Date | Closing Level | Payment (per $10.00 Face Amount of Securities) | |
Russell 2000® Index | S&P 500® Index | ||
First Observation Date | 1,300 (greater than its Initial Level) | 1,700 (greater than its Coupon Barrier; less than its Initial Level) | $0.20 (Contingent Coupon) |
Second Observation Date (First Autocall Observation Date) | 1,100 (greater than its Coupon Barrier; less than its Initial Level) | 1,900 (greater than its Initial Level) | $0.20 (Contingent Coupon) |
Third Observation Date | 1,000 (greater than its Coupon Barrier; less than its Initial Level) | 1,600 (greater than its Coupon Barrier; less than its Initial Level) | $0.20 (Contingent Coupon) |
Fourth to Seventh Observation Dates | Various (all less than its Coupon Barrier) | Various (all less than its Coupon Barrier) | $0.00 |
Eighth Observation Date | 1,400 (greater than its Initial Level) | 1,900 (greater than its Initial Level) | $10.20 (Face Amount plus Contingent Coupon) |
Total Payment: | $10.80 (8.00% return) |
In this example, because the closing levels of both Indices are greater than their respective Coupon Barriers on the first three Observation Dates, Deutsche Bank AG will pay you the Contingent Coupon on the applicable Coupon Payment Dates. On the fourth to seventh Observation Dates, the closing levels of both Indices are less than their respective Coupon Barriers. Therefore, no Contingent Coupon is paid on any applicable Coupon Payment Date. Because the closing levels of both Indices on the eighth Observation Date are greater than their respective Initial Levels, the Securities will be automatically called on the eighth Observation Date. Deutsche Bank AG will pay you on the applicable Call Settlement Date a total of $10.20 per $10.00 Face Amount of Securities, reflecting the Face Amount plus the Contingent Coupon. When added to the Contingent Coupon Payments of $0.60 paid in respect of prior Observation Dates, Deutsche Bank AG will have paid you a total of $10.80 per $10.00 Face Amount of Securities, representing an 8.00% return on the Securities over the approximately two years the Securities were outstanding before they were automatically called. No further amount will be owed to you under the Securities.

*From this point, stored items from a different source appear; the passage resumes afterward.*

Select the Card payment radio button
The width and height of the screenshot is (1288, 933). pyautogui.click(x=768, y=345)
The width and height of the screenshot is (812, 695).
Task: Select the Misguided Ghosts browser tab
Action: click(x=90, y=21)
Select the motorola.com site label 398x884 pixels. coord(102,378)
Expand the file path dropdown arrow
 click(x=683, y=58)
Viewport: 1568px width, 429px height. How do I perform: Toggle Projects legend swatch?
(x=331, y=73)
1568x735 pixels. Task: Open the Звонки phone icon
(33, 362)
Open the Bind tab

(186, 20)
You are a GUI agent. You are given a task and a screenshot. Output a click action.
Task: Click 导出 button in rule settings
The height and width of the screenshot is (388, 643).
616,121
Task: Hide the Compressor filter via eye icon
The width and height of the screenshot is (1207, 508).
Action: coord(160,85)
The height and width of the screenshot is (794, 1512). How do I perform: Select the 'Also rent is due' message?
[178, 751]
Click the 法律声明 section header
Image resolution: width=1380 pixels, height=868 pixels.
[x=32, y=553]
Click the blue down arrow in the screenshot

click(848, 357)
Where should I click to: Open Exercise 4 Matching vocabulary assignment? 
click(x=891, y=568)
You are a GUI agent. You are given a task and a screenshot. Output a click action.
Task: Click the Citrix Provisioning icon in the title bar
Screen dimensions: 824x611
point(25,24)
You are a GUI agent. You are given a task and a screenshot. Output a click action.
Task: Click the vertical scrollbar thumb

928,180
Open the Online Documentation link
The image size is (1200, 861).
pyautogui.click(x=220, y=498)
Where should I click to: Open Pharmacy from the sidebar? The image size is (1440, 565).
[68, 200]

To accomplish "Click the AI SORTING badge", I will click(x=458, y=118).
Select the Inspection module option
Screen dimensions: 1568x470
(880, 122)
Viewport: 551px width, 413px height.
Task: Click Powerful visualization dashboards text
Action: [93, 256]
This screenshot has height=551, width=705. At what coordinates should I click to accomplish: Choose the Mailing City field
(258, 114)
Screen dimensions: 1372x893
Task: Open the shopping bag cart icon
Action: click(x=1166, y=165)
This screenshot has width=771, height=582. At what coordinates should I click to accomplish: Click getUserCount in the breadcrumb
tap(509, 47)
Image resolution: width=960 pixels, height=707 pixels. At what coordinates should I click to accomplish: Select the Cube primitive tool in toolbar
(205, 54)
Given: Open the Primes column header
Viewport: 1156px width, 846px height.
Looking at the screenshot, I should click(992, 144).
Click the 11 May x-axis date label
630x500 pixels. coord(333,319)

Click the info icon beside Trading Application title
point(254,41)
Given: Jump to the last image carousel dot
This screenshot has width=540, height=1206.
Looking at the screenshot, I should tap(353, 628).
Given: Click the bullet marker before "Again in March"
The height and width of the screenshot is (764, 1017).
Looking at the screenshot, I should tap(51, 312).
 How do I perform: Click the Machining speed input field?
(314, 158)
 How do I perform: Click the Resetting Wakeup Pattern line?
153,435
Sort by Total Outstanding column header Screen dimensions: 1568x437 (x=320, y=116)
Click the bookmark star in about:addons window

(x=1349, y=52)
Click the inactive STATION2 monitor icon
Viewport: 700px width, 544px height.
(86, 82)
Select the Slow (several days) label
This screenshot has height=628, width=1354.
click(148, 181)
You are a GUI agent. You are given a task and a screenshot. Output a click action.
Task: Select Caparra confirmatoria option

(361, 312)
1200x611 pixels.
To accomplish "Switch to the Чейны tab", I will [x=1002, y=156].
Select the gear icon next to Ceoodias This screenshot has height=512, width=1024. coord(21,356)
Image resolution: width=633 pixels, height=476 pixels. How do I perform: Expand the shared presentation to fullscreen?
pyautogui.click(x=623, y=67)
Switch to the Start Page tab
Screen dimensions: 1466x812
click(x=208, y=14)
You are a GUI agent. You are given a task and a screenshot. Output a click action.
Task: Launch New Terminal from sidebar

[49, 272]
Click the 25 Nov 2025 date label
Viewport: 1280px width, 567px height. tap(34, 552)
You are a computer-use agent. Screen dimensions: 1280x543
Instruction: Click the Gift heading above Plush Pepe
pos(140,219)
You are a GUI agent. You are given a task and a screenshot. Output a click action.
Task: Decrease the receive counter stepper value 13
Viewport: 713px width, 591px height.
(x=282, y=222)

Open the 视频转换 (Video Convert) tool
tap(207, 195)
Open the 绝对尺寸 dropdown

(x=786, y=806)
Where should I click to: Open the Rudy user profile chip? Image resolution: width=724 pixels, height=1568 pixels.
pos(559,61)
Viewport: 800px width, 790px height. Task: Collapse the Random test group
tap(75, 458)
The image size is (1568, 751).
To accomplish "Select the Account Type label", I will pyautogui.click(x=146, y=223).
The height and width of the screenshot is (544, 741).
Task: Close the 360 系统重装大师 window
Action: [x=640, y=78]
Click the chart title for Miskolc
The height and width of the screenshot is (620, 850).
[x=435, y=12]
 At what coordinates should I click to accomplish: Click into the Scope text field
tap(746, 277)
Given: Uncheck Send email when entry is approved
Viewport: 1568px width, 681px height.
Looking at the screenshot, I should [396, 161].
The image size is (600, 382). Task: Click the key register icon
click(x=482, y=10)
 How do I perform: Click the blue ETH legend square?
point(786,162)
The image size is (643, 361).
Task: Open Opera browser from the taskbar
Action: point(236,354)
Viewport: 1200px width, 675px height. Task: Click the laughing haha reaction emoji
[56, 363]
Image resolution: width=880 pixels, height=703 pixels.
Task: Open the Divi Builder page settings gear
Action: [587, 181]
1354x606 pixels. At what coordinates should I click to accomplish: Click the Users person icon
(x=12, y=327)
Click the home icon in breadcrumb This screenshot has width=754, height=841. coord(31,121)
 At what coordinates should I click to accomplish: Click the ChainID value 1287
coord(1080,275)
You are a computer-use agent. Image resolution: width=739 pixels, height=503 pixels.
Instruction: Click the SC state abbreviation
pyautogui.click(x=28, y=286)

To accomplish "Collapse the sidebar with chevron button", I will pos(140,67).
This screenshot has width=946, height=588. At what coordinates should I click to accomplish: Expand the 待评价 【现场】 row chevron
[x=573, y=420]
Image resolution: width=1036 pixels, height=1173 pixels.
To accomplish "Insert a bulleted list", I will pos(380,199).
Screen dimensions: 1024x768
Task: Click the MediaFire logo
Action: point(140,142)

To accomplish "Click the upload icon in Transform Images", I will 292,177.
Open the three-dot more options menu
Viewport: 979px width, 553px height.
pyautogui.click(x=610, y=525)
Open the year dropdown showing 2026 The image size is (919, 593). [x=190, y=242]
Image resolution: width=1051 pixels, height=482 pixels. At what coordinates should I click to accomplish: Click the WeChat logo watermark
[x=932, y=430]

Example 3 — The Securities are NOT automatically called and the Final Level of the Lesser Performing Index is greater than its Trigger Level and Coupon Barrier.
Date | Closing Level | Payment (per $10.00 Face Amount of Securities) | |
Russell 2000® Index | S&P 500® Index | ||
First Observation Date | 1,150 (greater than its Coupon Barrier; less than its Initial Level) | 1,750 (greater than its Coupon Barrier; less than its Initial Level) | $0.20 (Contingent Coupon) |
Second Observation Date (First Autocall Observation Date) | 800 (less than its Coupon Barrier) | 1,400 (greater than its Coupon Barrier; less than its Initial Level) | $0.00 |
Third Observation Date | 850 (greater than its Coupon Barrier; less than its Initial Level) | 1,100 (less than its Coupon Barrier) | $0.00 |
Fourth to Eleventh Observation Dates | Various (all less than its Coupon Barrier) | Various (all less than its Coupon Barrier) | $0.00 |
Final Observation Date | 1,180 (greater than both its Trigger Level and Coupon Barrier; less than its Initial Level) | 2,000 (greater than its Initial Level) | $10.20 (Payment at Maturity) |
Total Payment: | $10.40 (4.00% return) |
In this example, because the closing levels of both Indices are greater than their respective Coupon Barriers on the first Observation Date, Deutsche Bank AG will pay you the Contingent Coupon on the applicable Coupon Payment Date. On the second to eleventh Observation Dates, the closing level of at least one Index is less than its applicable Coupon Barrier. Therefore, no Contingent Coupon is paid on any applicable Coupon Payment Date. On the Final Valuation Date, because the Index Return of the Russell 2000® Index is -1.67% while the Index Return of the S&P 500® Index is 11.11%, the Russell 2000® Index is designated the Lesser Performing Index. Because the Final Level of the Lesser Performing Index is greater than its Trigger Level and Coupon Barrier, Deutsche Bank AG will pay you at maturity a total of $10.20 per $10.00 Face Amount of Securities, reflecting the Face Amount plus the Contingent Coupon. When added to the Contingent Coupon Payment of $0.20 paid in respect of prior Observation Dates, Deutsche Bank AG will have paid you a total of $10.40 per $10.00 Face Amount of Securities, representing a 4.00% return on the Securities over the approximately three-year term of the Securities.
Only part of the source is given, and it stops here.